By Marta Koblanska, October 20, 2025, 12:00 Poland’s time, Photo: oil well extraction, Pixabay
Ukraine’s attacks on Russian refineries cut fuel supplies by 0.5 million barrels per day (mb/d) in September 2025. Meanwhile, Iraqi production exceeded targets, increasing by 0.51 mb/d, as reported in the International Energy Agency (IEA) oil market report issued on October 14, 2025.
Iraqi oil production in September seems to go on maximum capacity as the level for this OPEC country has been set, so far at 4,87 mb/d, leaving the spare at 0,27 mb/d. The supply from Iraq amounted to 4,6 mb/d, while the implied target was set at 4,09 mb/d in September 2025. Who is though in charge of the increase and potentially benefits, when in the same month two other core countries of OPEC lifted the output by 0,27 mb/d each?
Iraq is a country touched by war, which was fought in 2003. There was no one reason for this war, and oil issues at that time had not been placed as the most important, according to some recognized experts. Instead, they marked the case of the Kurdish people, a nation that was undergoing disgusting medical experiments in Iraq, and the US decided to stop it. British media in 2003 were reluctant to the decision, but Brits are the allies and historically also contributed to the countries’ structure in the Middle East. Russia was against the war; however, after a promise to regain its oil operations in the country silently did not interrupt/disturb the military action. Pope John Paul II, of course, did not bless the Iraqi war, but he did not condemn it either. People from the Arabic circle of culture were angry, sometimes asking whether Iraq is going to survive/exist further; nevertheless open to the positive testimony of the Kurdish people. The situation in Iraq after the Americans’ withdrawal was tough, as many attempted to establish rule there; however, now, as it is seen in the recent oil market report, the country managed to rebuild its oil production capacity and became again a substantial participant in the market.

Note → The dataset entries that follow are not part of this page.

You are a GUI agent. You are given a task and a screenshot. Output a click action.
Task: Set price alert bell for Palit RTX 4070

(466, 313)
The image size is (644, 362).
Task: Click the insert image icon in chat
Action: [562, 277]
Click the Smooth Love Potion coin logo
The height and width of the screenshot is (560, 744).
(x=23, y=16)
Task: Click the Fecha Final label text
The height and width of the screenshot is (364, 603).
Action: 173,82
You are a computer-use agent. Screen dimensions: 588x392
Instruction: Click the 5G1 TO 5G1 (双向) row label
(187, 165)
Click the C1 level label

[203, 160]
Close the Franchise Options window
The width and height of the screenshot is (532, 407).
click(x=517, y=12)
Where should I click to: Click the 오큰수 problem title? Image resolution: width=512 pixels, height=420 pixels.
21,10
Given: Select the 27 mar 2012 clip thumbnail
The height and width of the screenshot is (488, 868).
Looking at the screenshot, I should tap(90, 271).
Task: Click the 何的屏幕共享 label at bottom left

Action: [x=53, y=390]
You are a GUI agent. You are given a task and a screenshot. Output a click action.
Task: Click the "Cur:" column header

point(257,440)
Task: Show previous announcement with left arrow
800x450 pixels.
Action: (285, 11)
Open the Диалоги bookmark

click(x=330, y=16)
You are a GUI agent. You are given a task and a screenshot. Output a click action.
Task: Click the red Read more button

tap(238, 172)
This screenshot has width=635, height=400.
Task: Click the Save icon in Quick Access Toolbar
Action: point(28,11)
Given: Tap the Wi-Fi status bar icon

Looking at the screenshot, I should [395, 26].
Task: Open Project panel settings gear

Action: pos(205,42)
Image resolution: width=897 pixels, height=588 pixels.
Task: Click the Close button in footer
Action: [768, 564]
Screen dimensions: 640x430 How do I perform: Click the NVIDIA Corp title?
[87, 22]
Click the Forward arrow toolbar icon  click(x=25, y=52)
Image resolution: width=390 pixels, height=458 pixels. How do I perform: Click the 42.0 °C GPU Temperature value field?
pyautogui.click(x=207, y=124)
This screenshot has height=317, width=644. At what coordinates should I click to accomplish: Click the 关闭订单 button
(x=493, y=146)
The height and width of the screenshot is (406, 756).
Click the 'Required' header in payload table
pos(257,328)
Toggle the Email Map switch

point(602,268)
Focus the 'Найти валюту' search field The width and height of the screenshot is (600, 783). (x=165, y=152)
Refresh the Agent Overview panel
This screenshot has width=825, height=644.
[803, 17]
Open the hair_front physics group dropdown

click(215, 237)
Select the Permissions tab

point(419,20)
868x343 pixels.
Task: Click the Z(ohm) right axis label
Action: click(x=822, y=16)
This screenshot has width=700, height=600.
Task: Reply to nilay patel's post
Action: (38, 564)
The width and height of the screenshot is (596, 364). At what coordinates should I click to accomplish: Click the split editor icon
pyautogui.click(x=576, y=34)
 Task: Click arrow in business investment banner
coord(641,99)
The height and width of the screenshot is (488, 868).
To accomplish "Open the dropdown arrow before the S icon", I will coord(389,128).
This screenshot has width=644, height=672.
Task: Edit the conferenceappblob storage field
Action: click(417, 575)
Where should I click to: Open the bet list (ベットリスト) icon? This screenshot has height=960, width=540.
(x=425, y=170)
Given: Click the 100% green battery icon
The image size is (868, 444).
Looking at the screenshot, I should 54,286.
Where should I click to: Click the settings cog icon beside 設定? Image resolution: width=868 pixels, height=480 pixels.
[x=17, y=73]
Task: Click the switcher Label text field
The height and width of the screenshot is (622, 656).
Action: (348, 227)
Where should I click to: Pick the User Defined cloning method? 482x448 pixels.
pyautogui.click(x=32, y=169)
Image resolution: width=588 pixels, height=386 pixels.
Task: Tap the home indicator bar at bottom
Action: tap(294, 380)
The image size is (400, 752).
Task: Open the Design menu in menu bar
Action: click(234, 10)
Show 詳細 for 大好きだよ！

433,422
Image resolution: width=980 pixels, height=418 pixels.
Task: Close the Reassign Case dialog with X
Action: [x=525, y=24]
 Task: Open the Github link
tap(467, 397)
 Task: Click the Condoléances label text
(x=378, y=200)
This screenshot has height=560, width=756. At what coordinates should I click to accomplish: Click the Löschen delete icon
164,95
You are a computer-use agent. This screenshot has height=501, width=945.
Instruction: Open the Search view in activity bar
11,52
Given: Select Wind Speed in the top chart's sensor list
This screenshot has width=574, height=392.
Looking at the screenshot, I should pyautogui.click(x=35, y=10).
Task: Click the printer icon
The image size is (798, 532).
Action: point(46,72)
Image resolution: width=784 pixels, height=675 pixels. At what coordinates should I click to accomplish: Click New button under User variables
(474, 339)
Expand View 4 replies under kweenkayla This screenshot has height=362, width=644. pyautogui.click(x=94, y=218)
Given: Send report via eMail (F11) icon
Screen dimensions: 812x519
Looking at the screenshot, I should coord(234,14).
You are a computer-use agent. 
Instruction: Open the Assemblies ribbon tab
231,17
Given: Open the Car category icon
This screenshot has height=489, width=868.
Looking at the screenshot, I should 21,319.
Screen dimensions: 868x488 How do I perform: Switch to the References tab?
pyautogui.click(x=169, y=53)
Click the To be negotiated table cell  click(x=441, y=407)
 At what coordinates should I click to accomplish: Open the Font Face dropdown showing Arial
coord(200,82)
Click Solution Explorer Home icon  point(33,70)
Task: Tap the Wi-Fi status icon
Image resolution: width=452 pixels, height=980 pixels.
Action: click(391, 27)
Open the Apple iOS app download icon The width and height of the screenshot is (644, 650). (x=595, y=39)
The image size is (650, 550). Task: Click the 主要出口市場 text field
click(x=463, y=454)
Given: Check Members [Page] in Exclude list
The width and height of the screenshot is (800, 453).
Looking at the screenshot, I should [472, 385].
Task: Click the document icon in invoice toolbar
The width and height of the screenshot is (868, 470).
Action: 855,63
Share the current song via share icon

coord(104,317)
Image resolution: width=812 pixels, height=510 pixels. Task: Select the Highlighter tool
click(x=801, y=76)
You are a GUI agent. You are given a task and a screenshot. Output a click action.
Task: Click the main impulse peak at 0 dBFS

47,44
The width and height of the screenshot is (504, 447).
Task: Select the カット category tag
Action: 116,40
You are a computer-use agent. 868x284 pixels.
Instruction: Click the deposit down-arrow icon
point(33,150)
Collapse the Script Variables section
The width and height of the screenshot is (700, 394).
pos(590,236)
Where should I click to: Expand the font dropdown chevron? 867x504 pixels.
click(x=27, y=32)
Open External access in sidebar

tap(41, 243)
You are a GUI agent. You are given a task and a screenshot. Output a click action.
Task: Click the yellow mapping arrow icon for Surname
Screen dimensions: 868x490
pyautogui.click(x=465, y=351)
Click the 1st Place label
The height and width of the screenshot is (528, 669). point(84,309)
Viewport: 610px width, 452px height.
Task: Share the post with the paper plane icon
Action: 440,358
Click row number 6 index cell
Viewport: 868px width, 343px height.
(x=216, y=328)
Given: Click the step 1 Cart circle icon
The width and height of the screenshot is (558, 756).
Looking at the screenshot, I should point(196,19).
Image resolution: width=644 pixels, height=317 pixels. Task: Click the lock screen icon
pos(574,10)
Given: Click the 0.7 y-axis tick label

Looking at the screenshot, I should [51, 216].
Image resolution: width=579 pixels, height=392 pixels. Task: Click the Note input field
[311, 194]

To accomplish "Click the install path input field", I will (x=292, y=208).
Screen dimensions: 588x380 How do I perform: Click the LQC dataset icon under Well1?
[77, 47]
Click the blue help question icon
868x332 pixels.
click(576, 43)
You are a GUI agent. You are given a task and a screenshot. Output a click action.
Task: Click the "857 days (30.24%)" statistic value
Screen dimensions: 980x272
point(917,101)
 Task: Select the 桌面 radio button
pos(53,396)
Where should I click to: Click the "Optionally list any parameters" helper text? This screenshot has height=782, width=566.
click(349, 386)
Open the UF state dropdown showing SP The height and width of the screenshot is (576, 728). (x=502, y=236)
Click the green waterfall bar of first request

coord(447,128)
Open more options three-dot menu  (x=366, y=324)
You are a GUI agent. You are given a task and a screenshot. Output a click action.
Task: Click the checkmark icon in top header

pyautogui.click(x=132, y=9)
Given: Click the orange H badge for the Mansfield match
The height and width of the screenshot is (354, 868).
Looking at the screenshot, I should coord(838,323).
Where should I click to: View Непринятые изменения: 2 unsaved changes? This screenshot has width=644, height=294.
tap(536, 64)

Before the war in 2003, Russian Lukoil had secured a portion of the oil output capacity in Iraq. After the war, Poland was striving to get any contract in this country through Bechtel, a huge engineering corporation originating from Germany, established in the US, initially building railroad trucks. The oil from Iraq via reconstruction was seen at that time in Poland as a solution (or one of the potential solutions) to get oil from other than eastern destinations. Indeed, some Polish companies managed to sign contracts or preliminary contracts for the so-called, at this time, Iraq reconstruction. But whether Poland is getting oil directly from Iraq could be an open question. However, it is definitely gaining some from the US.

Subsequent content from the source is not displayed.